# Stated problem
Can you change every "Open" in the items below to "Launch" and leave everything else as it is?

# Stored records
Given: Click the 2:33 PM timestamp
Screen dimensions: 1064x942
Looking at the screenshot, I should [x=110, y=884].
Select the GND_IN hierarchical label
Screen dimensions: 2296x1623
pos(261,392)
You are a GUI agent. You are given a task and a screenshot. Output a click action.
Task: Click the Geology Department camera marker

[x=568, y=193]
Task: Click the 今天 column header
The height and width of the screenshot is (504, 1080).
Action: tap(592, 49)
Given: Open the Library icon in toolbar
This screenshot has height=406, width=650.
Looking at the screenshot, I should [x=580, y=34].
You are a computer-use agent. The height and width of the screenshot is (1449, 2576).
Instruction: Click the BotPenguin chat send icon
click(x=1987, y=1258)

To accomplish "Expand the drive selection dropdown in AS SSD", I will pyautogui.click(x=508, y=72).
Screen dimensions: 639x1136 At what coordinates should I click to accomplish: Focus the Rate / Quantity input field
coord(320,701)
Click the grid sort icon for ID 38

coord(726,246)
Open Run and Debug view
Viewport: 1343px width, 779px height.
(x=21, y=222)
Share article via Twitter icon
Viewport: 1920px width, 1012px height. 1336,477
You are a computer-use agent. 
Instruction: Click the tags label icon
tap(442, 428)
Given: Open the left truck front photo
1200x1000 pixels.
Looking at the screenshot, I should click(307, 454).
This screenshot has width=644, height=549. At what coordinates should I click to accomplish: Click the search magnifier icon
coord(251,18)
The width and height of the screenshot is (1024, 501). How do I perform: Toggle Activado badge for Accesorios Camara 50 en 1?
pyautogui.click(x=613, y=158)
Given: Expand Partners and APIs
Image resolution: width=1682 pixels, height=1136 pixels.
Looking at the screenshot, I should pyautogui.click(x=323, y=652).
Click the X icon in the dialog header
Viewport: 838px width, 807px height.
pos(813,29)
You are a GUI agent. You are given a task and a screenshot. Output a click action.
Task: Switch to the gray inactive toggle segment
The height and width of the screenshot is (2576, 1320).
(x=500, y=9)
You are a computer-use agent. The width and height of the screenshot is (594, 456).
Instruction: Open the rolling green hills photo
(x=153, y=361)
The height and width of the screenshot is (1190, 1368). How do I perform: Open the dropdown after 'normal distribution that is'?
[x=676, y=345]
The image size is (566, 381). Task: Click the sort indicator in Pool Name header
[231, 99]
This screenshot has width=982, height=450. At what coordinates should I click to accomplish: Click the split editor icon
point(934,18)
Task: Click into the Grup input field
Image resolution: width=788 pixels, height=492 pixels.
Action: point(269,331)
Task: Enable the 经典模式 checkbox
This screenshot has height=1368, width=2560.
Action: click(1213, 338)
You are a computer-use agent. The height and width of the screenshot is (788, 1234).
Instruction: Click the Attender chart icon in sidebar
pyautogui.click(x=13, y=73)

# Exercise output
Given: Click the 2:33 PM timestamp
Screen dimensions: 1064x942
Looking at the screenshot, I should [x=110, y=884].
Select the GND_IN hierarchical label
Screen dimensions: 2296x1623
pos(261,392)
You are a GUI agent. You are given a task and a screenshot. Output a click action.
Task: Click the Geology Department camera marker

[x=568, y=193]
Task: Click the 今天 column header
The height and width of the screenshot is (504, 1080).
Action: tap(592, 49)
Given: Launch the Library icon in toolbar
This screenshot has height=406, width=650.
Looking at the screenshot, I should [x=580, y=34].
You are a computer-use agent. The height and width of the screenshot is (1449, 2576).
Instruction: Click the BotPenguin chat send icon
click(x=1987, y=1258)

To accomplish "Expand the drive selection dropdown in AS SSD", I will pyautogui.click(x=508, y=72).
Screen dimensions: 639x1136 At what coordinates should I click to accomplish: Focus the Rate / Quantity input field
coord(320,701)
Click the grid sort icon for ID 38

coord(726,246)
Launch Run and Debug view
Viewport: 1343px width, 779px height.
(x=21, y=222)
Share article via Twitter icon
Viewport: 1920px width, 1012px height. 1336,477
You are a computer-use agent. 
Instruction: Click the tags label icon
tap(442, 428)
Given: Launch the left truck front photo
1200x1000 pixels.
Looking at the screenshot, I should click(307, 454).
This screenshot has width=644, height=549. At what coordinates should I click to accomplish: Click the search magnifier icon
coord(251,18)
The width and height of the screenshot is (1024, 501). How do I perform: Toggle Activado badge for Accesorios Camara 50 en 1?
pyautogui.click(x=613, y=158)
Given: Expand Partners and APIs
Image resolution: width=1682 pixels, height=1136 pixels.
Looking at the screenshot, I should pyautogui.click(x=323, y=652).
Click the X icon in the dialog header
Viewport: 838px width, 807px height.
pos(813,29)
You are a GUI agent. You are given a task and a screenshot. Output a click action.
Task: Switch to the gray inactive toggle segment
The height and width of the screenshot is (2576, 1320).
(x=500, y=9)
You are a computer-use agent. The width and height of the screenshot is (594, 456).
Instruction: Launch the rolling green hills photo
(x=153, y=361)
The height and width of the screenshot is (1190, 1368). How do I perform: Launch the dropdown after 'normal distribution that is'?
[x=676, y=345]
The image size is (566, 381). Task: Click the sort indicator in Pool Name header
[231, 99]
This screenshot has width=982, height=450. At what coordinates should I click to accomplish: Click the split editor icon
point(934,18)
Task: Click into the Grup input field
Image resolution: width=788 pixels, height=492 pixels.
Action: point(269,331)
Task: Enable the 经典模式 checkbox
This screenshot has height=1368, width=2560.
Action: click(1213, 338)
You are a computer-use agent. The height and width of the screenshot is (788, 1234).
Instruction: Click the Attender chart icon in sidebar
pyautogui.click(x=13, y=73)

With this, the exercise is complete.